National Observer: A first-hand account of government surveillance
This journalist experienced first hand what Canada will look like if Bill C-51 is passed. Keep speaking up at StopC51.ca Article by Darren Fleet for the National Observer Out of morbid curiosity I made a Freedom of Information request to the government spy agency, CSIS. I asked them if I had ever been subject to surveillance. To help with their inquiry, I gave them my name, and a brief description of my activities over the past five years – writing, environmental and social activism, and working for the Vancouver Observer and Adbusters magazine.
What I received in reply scared the shit out of me. It said:
Pursuant to subsection 10(2) of the Act, we neither confirm nor deny that the records you requested exist. We are, however, advising you, as required by paragraph 10(1)(b) of the Act that such records, if they existed, could reasonably be expected to be exempted under one or more of sections 15(1) (as it relates to the efforts of Canada towards detecting, preventing or suppressing subversive or hostile activities), 16(1)(a), and (c), of the Act.
Yep. Subversive and hostile. Me. Ph.D. student. Married. Father. Fantasy Football addict. Gardener.
Now in all fairness, I made a pretty broad request. And as any journalist knows, you never ask more than one question in a question, otherwise folks just answer whatever they want to and ignore the rest. Yet still, I was hoping for something that would calm a few of my more anxious nerves.

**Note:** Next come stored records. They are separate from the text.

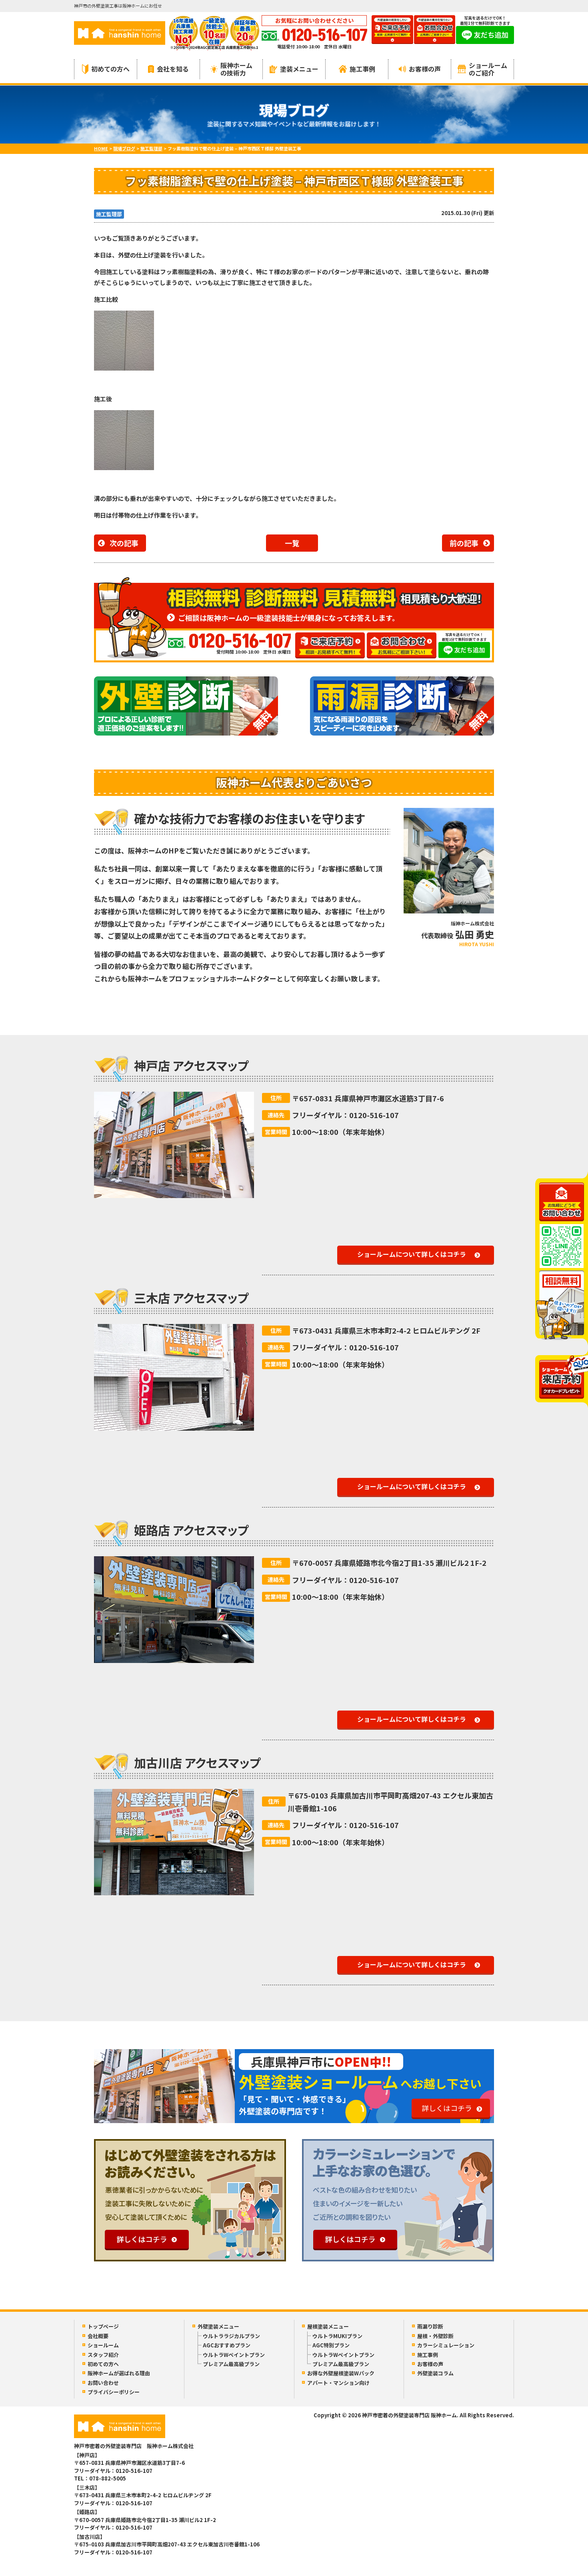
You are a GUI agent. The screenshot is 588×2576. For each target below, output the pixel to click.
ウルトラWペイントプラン (234, 2355)
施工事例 (362, 69)
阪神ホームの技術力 (236, 69)
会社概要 (98, 2336)
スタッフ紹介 (103, 2355)
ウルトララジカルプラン (231, 2336)
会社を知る (173, 69)
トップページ (103, 2326)
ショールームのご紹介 (488, 69)
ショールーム (103, 2345)
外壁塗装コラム (435, 2373)
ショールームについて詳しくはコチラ (411, 1254)
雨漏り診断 (430, 2326)
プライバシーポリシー (114, 2392)
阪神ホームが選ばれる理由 (119, 2373)
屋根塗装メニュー (328, 2326)
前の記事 (464, 543)
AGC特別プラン (331, 2345)
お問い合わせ (103, 2383)
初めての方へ (110, 69)
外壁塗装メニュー (218, 2326)
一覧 (292, 543)
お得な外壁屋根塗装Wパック (340, 2373)
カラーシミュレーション (445, 2345)
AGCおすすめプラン (226, 2345)
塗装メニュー (299, 69)
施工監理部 (109, 214)
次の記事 (124, 543)
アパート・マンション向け (338, 2383)
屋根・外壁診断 (435, 2336)
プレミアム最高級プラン (231, 2364)
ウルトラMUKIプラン (337, 2336)
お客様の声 (425, 69)
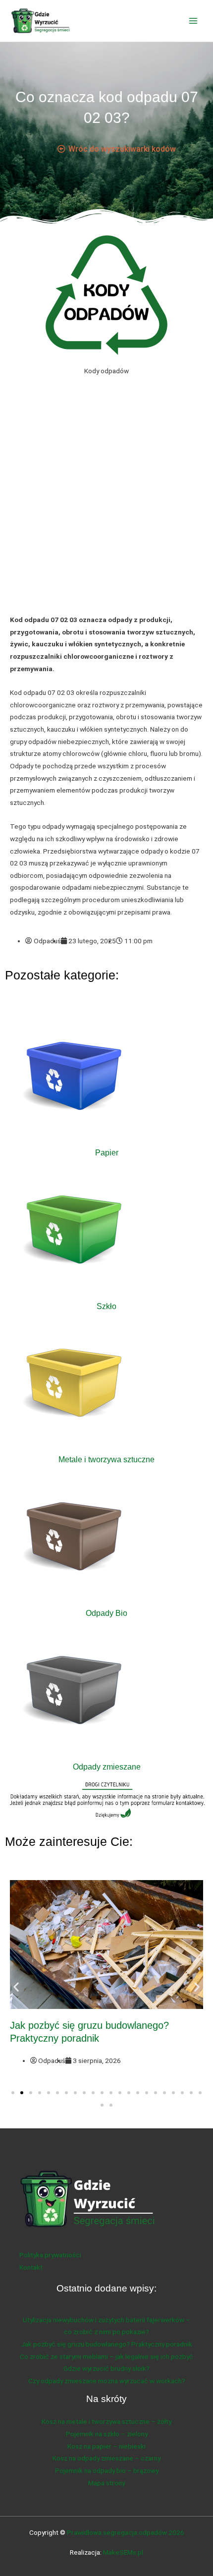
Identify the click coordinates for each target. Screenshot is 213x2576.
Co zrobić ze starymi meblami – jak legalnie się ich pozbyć (106, 2356)
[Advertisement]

Since that day in April, the letter has remained on my desk, untouched but resonant with the proverbial deafening silence. Some days I want to frame it. Some days I tell jokes about it. Some days I want to exercise my right of appeal under the Access to Information Act, and send it back to them. Most days, however, I just want to forget about it, and try not kick myself too much for giving the spy agency any more reason to look, or not look, at me.